Renungkanlah, kenapa penjajahan terjadi selama berabad-abad, apakah Nusantara
terlalu lemah untuk melawan itu ?
---oOo---
Kutukan – Sirna Hilang Kertaning Bumi
Orang tua-tua berkata, candrasengkala yang menandakan jatuhnya majapahit
bukanlah dibuat begitu saja. Itu adalah kutukan - Sirna Hilang Kertaning Bumi –
hilang lenyap kesejahteraan bumi nusantara. Karena apa ? Karena raja baru,
dengan gelar Panatagama, penata atau pengatur agama, melupakan bhisama atau
fatwa - Bhineka Tunggal Ika, Tan Hana Dharma Mangrwa. Raja berkolaborasi dengan
ulama-ulama besar, membangun negara berlandaskan satu agama. Celakanya, kerajaan
diperluas sambil melakukan penyeragaman kepercayaan yang baru itu.
Maraknya penyaragaman, karena ulama yang termasuk dalam sub sistem
sosiokultural yang mestinya memiliki tugas independen untuk mengayomi seluruh
masyarakat, berkolusi dengan sub sistem politik pada saat itu. Untuk mempermudah
proses infiltrasi budaya, maka dilakukan perubahan-perubahan pakem-pakem
pewayangan misalnya ramayana dan bharatayudha. Senjata Kalimasada sang
Yudistira, di gothak gathik gathuk menjadi Kalimah Syahadat. Ada ulama yang
jelas-jelas menjiplak cerita dewa ruci, menjadi suluk linglung yang diclaim
sebagai karyanya, dan mengganti bima seolah dirinya. Suatu cara infiltrasi
budaya yang cerdik namun tetap saja licik. Penumpasan dilakukan secara kasat
mata, pergantian agama bukan karena suka rela dan dari hati yang terdalam,
tetapi timbul karena alasan ekonomi, ketakutan politis dan kekejaman aparat
negara yang berkolaborasi dengan ulama bengis tanpa ampun.
Ada banyak ulama-ulama yang tak sejalan, seperti Siti Jenar, atas nama agama,
disingkirkan bahkan dibunuh secara fisik. Dibuat mitos bahwa, ketika jasad Syekh
Siti Jenar ditanam, berubah menjadi anjing buduk, suatu pembunuhan jasad
dilanjutkan dengan pembunuhan karakter yang membuat miris logika kita.

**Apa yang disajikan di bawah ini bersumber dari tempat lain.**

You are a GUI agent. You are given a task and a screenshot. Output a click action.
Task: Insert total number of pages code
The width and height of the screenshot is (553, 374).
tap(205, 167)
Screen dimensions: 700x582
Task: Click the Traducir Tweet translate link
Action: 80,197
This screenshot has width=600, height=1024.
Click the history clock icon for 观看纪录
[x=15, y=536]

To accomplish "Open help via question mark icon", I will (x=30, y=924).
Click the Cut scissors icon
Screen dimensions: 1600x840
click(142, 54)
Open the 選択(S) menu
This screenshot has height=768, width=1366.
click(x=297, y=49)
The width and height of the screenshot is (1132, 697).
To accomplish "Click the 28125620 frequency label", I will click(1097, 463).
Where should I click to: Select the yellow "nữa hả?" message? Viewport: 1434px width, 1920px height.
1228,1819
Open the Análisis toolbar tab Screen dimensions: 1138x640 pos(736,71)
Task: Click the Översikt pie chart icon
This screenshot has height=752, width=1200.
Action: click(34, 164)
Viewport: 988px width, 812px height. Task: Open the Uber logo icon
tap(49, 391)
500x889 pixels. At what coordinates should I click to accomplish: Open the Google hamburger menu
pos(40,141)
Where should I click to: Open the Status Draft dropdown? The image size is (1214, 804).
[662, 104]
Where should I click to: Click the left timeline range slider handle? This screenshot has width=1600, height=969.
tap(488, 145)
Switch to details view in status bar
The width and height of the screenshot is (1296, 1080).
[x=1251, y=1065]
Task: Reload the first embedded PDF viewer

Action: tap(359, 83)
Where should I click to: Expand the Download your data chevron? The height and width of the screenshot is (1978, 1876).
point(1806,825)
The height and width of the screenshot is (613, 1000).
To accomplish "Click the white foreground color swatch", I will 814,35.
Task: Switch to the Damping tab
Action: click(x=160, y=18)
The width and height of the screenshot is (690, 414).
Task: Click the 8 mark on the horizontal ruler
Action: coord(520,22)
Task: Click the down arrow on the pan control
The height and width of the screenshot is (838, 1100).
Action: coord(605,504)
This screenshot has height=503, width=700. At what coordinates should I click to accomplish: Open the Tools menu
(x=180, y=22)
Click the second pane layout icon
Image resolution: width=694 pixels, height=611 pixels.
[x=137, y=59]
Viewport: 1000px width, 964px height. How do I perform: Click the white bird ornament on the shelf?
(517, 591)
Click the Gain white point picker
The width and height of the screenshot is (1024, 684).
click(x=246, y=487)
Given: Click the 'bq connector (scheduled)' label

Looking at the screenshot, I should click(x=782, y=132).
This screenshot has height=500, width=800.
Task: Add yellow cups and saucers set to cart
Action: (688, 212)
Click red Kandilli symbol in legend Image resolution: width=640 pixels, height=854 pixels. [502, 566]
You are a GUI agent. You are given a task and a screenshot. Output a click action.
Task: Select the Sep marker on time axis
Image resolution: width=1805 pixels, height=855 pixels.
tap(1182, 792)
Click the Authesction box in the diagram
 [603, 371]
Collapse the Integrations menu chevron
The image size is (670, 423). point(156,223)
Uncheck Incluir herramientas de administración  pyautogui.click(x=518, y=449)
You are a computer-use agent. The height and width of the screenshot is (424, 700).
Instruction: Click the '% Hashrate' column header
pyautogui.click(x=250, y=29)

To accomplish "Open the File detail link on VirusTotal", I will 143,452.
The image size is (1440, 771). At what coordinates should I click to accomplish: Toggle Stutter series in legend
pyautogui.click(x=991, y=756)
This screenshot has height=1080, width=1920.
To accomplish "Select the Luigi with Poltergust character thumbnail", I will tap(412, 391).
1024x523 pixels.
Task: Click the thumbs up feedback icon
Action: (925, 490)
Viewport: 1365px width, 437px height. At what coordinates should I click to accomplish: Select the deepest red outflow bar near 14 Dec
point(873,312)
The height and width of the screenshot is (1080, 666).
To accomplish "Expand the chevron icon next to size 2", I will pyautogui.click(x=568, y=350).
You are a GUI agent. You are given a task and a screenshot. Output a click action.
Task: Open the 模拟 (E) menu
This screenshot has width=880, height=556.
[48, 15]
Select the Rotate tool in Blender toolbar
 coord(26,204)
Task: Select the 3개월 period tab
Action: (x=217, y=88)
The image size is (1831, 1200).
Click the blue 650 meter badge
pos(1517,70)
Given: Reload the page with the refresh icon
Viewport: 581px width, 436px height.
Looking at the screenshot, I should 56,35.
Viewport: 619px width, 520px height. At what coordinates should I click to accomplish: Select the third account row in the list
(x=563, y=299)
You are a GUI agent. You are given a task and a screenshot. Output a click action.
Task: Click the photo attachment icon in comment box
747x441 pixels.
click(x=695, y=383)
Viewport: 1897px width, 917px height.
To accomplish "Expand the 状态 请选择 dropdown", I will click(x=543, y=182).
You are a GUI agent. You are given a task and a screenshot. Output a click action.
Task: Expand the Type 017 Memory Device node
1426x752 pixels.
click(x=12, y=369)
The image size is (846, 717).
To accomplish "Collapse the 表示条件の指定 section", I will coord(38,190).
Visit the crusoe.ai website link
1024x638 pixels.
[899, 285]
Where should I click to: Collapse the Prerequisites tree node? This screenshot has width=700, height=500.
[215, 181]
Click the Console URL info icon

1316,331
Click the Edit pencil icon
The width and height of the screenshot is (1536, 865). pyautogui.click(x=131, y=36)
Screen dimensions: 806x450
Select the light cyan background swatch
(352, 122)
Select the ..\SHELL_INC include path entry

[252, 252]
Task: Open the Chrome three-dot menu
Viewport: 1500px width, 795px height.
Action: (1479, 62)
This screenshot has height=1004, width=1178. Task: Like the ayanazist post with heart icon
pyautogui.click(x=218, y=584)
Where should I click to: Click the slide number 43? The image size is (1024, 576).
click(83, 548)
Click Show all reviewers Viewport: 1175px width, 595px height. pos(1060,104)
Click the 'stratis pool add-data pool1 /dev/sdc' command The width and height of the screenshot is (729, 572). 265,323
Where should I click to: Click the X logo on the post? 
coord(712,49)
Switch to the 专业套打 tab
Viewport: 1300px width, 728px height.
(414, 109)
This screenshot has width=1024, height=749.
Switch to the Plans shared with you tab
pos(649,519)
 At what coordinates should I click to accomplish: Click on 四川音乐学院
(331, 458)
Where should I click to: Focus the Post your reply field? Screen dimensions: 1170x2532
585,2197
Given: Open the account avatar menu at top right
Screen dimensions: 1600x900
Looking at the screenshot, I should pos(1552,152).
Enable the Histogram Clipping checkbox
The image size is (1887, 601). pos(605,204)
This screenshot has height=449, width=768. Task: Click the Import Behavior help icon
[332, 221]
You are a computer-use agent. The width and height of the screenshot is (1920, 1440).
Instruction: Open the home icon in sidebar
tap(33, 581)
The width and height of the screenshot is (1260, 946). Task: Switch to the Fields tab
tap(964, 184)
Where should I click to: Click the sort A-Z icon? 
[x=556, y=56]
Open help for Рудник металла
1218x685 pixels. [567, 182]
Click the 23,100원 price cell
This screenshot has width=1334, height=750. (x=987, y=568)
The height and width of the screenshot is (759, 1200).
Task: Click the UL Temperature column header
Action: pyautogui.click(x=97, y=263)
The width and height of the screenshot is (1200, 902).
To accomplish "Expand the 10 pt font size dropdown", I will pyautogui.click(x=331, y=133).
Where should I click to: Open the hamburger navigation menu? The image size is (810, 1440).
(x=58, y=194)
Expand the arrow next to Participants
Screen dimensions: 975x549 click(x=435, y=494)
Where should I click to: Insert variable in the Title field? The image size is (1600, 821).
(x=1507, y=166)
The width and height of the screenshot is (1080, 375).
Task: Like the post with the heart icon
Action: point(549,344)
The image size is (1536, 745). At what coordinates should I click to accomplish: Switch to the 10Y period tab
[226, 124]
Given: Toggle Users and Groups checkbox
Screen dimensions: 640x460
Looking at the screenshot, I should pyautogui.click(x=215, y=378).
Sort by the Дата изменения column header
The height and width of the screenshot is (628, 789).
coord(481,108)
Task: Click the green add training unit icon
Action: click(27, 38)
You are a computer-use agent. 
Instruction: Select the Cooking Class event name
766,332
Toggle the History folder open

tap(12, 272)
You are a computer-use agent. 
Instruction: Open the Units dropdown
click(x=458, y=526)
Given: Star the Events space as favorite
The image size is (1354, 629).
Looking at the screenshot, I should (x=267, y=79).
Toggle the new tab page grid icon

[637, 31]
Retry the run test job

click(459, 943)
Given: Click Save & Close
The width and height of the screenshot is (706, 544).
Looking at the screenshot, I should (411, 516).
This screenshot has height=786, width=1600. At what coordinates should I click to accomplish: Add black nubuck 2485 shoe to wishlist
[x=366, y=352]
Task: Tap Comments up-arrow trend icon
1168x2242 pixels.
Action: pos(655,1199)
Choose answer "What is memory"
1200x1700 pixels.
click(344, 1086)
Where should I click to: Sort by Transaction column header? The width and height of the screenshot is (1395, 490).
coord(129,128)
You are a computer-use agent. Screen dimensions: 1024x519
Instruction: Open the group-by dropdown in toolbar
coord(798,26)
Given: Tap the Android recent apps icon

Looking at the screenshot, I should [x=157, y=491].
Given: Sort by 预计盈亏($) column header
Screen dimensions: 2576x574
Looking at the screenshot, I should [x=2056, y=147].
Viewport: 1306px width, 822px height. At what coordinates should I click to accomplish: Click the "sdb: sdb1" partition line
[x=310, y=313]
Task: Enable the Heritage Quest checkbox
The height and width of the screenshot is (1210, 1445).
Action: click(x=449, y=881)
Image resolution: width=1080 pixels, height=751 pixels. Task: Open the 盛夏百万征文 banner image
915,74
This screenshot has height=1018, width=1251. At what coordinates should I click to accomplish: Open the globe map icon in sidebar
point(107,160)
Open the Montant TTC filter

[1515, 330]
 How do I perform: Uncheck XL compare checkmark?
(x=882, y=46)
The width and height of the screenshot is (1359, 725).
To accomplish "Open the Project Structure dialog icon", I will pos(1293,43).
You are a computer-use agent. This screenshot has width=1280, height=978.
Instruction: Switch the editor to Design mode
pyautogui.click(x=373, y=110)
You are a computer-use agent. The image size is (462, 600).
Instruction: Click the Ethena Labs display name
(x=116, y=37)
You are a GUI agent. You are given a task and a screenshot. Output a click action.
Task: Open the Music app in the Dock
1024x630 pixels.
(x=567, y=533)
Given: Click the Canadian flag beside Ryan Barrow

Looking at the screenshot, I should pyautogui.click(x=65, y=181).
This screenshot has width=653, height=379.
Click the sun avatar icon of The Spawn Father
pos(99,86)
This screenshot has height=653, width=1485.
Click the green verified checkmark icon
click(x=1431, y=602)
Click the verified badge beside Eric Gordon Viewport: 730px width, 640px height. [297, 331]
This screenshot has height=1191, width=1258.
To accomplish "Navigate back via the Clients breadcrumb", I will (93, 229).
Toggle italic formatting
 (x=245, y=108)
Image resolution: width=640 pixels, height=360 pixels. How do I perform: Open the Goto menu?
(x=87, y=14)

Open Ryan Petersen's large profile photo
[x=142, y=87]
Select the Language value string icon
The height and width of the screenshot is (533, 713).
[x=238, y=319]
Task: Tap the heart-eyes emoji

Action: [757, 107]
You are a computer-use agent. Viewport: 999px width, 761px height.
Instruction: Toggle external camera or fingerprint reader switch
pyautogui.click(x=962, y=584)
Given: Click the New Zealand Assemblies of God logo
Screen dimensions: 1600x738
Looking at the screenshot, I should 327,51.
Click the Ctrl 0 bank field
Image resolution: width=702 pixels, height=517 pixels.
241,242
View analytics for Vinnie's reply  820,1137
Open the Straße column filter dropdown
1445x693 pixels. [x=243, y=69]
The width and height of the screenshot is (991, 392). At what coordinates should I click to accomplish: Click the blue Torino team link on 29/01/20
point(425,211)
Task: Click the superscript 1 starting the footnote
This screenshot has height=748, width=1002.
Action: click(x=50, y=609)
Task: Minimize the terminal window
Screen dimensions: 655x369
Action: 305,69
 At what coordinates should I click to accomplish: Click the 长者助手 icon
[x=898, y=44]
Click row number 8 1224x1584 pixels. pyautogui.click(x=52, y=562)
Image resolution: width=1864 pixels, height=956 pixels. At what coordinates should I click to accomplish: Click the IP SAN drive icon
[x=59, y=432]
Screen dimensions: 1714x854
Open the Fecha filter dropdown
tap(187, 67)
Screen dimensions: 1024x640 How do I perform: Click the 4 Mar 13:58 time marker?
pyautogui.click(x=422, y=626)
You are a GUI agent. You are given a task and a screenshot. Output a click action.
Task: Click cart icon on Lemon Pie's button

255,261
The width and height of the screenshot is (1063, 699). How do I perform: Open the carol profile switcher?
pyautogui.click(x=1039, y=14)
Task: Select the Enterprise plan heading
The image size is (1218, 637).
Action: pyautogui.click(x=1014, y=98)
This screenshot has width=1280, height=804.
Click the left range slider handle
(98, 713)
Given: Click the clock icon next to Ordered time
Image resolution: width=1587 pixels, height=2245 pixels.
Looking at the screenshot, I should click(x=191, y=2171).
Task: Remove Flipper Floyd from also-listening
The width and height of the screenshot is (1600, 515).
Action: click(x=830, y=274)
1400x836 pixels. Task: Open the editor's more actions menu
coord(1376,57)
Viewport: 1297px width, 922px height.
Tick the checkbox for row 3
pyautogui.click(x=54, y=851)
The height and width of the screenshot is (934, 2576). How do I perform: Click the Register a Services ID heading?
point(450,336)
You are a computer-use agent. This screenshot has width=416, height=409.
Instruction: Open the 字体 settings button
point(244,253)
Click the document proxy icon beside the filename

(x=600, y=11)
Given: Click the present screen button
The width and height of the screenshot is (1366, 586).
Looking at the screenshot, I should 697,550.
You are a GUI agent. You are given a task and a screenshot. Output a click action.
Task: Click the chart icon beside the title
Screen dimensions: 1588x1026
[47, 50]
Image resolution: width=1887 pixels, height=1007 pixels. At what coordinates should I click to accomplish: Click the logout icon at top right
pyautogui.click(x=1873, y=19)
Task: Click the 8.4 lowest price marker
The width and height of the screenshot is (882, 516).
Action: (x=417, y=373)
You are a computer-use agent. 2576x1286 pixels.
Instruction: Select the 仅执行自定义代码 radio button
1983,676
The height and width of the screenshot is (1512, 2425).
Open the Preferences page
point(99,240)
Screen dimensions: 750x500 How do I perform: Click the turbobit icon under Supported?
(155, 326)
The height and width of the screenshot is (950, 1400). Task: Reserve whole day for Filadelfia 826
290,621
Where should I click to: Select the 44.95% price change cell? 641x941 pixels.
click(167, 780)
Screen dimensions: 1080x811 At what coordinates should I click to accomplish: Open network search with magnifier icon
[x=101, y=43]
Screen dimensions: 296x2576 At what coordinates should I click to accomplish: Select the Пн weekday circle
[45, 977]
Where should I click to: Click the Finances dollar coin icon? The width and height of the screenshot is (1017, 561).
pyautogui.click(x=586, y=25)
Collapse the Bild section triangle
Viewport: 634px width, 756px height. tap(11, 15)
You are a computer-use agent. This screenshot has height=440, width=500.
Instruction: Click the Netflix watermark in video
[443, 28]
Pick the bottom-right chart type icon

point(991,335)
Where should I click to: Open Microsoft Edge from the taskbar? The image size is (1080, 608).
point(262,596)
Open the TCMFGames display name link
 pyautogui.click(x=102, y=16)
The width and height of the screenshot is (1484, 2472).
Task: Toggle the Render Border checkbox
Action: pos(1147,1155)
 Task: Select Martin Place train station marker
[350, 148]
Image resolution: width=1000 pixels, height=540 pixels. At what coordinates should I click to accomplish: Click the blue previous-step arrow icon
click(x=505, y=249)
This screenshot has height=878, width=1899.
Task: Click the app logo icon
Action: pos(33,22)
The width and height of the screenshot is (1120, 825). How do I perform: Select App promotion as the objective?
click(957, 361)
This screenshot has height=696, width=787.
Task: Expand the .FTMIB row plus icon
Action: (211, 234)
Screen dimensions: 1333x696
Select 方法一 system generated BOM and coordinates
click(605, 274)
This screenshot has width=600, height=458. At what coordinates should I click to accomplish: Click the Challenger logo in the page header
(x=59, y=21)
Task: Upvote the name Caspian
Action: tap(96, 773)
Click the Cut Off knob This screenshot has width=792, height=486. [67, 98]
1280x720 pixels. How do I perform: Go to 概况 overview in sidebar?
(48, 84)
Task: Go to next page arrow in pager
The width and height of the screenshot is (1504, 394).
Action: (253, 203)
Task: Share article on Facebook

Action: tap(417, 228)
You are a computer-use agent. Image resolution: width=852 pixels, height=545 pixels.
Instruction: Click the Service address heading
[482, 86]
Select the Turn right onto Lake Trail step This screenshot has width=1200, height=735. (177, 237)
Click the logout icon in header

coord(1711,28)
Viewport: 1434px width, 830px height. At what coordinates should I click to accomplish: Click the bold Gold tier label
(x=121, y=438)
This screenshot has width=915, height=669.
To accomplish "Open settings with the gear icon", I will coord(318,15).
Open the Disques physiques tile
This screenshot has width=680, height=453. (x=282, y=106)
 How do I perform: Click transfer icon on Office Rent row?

Itulah
ulah para ulama keblinger kekuasaan, tega memalsukan sejarah, plagiator karya
orang lain, meramunya untuk kepentingan pribadi dan golongan.
Rekayasa budaya, agama dan politik, membuat kemarahan yang amat sangat di
bathin warga nusantara, akan tetapi telah kehilangan kata-kata. Akhirnya muncul
kutukan Sirna Hilang Kertaning Bumi yang berarti hilang musnah kesejahteraan di
bumi Nusantara. Dan sejarah mengatakan, sejak itu, bangsa kita jadi bangsa yang
dinistakan, dijajah, dihisap dari bangsa lain karena para petinggi negara
bekerjasama dengan para ulama melupakan bhisama/fatwa Bhineka Tunggal Ika, Tan
Hana Dharma Mangrwa.
Eka Prasetya Pancakarsa
Tahun 1978, 500 tahun setelah terjadinya kutukan Sirna Hilang Kertaning Bumi,
muncul Eka Prasetya Pancakarsa yang diinisiasi dan dicanangkan oleh Presiden
Suharto. Pancasila kembali menjadi landasan dan falsafah berbangsa. Batas-batas
negara ditetapkan, zone ekonomi eksklusif dipatok. Sang Ksatria, pada saat itu,
benar-benar menjalankan tugas negara. Kita sempat menjadi Bangsa yang terhormat
beberapa saat.
Adanya reformasi menyebabkan Pancasila dipinggirkan kembali, karena salah
kaprah, memandang itu sebagai produk Orde Baru yang harus disingkirkan. Tidak
ada kesinambungan pemikiran, dari para oportunis-oportunis politik yang suka
mengail di air keruh, memanfaatkan segala resources secara membabi buta,
termasuk menunggangi agama. Keinginan-keinginan penyeragaman kembali lagi
timbul, nafsu-nafsu menggunakan agama untuk meraih posisi kekuasaan menjadi kian
subur. Lalu terbukti, kita menjadi hancur lagi.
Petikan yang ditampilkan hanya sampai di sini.